Ik betrap mezelf er ook steeds meer op: ik begin wel erg lang na te denken over wat ik nu wel of niet zal aandoen als ik de deur uitga en het mooi weer is. Die zwarte rok… Hm… misschien toch iets té. ‘Maar het ligt niet aan de rok’, roept de vriendin aan de telefoon als ik haar erover vertel. ‘Het ligt aan die venten. Je gaat toch niet iets anders aantrekken of je kledij aanpassen?’
Neen. Dat ging ik niet.
Het meest gênante moment van de week was toen ik voor mijn werk iemand interviewde. We zaten daarvoor op een terrasje. Ik werd meerdere keren onderbroken door mannen, jongens en broekventjes van allerlei leeftijden die mijn aandacht wilden.
Met het schaamrood op mijn wangen probeerde ik mijn werk verder te zetten, maar dat lukte niet. Steeds kreeg ik opmerkingen en commentaar, gefluit en gegrijns.
Gefrustreerde mannetjes willen aandacht van vrouwen die ocharme wat vlees laten zien. Het raakt ons in onze kern: wat we ook doen of dragen: er is altijd commentaar.
Nadien liep ik richting station. Zonnebril op, met mijn blik naar beneden. Geen zin meer om rond te kijken.
Het is vermoeiend. Kunnen vrouwen in de zomer eens over straat lopen zonder dat alles? Waarom is het dat wij gereduceerd worden tot een lustobject en bijna dagelijks het mikpunt zijn van hongerige hyena’s die likkebaardend vrouwen in het vizier houden?
Ik hoop dat er een dag komt dat wij, vrouwen, over straat kunnen lopen, met onze mooiste jurken aan, zonder dat haantjesgedrag. Wat is het dat sommige mannen willen bewijzen? Een beetje gefrustreerd misschien? Is de nood zo hoog? Billen en borsten, dat zien we toch al in de lagere school bij het vak Seksuele voorlichting, toch?
Ik ben het beu dat ik niet gewoon vrij over straat kan lopen. Neen, wij vinden dat niet fijn of complimenterend. Het is gênant en vermoeiend.
De zomer is geen wildcard om de remmen los te laten, beste mannen.
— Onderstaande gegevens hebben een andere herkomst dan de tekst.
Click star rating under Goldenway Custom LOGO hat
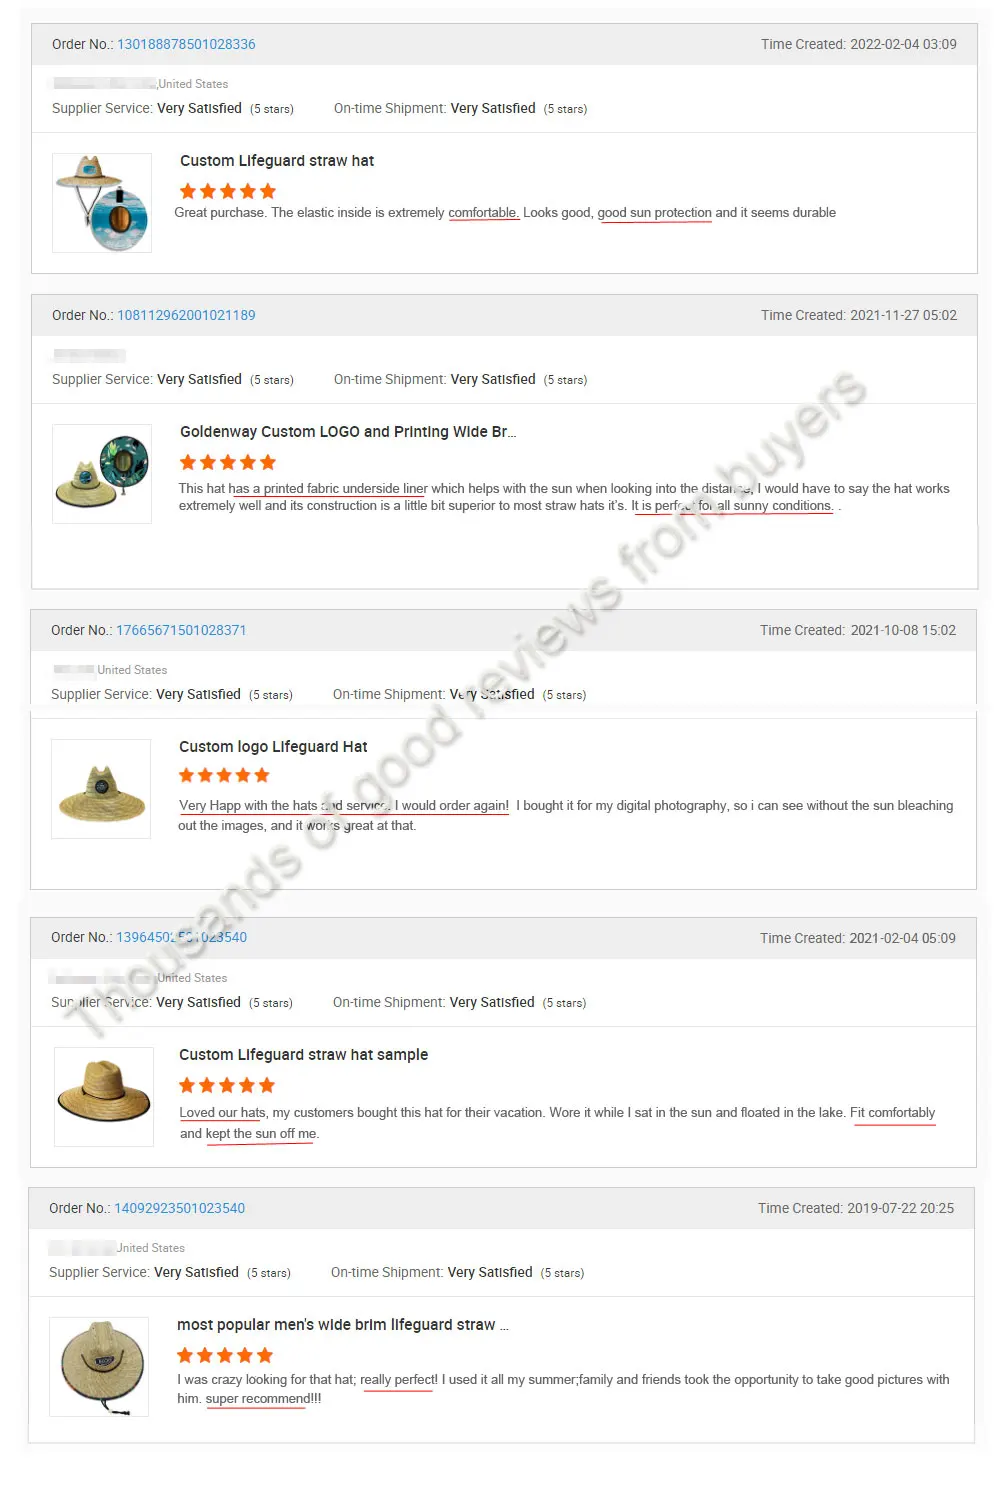 point(228,462)
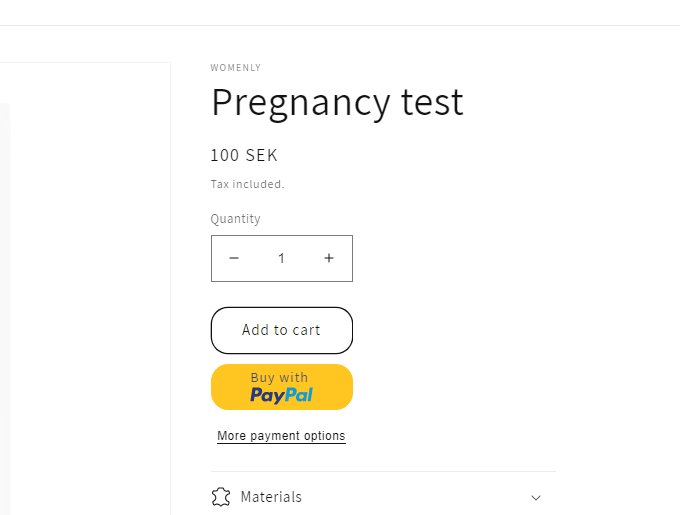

Hou je in. Laat ons met rust. Het ligt niet aan onze kledij, de temperaturen, zoals ik soms wel eens dacht. Er is een sociaal-maatschappelijk probleem dat nog sterker waarneembaar is in zomertijd. Gefrustreerde mannetjes willen aandacht van vrouwen die ocharme wat vlees laten zien. Het raakt ons in onze kern: wat we ook doen of dragen, er is altijd commentaar. We worden constant geviseerd. Vrouw zijn en compleet onszelf willen zijn, dat gaat blijkbaar niet in onze samenleving en dat beseffen, is diep bedroevend.
De temperaturen lopen inmiddels op tot ver boven de dertig graden. ‘Je gaat je kledij toch niet aanpassen, he?’
Neen, dat doe ik niet.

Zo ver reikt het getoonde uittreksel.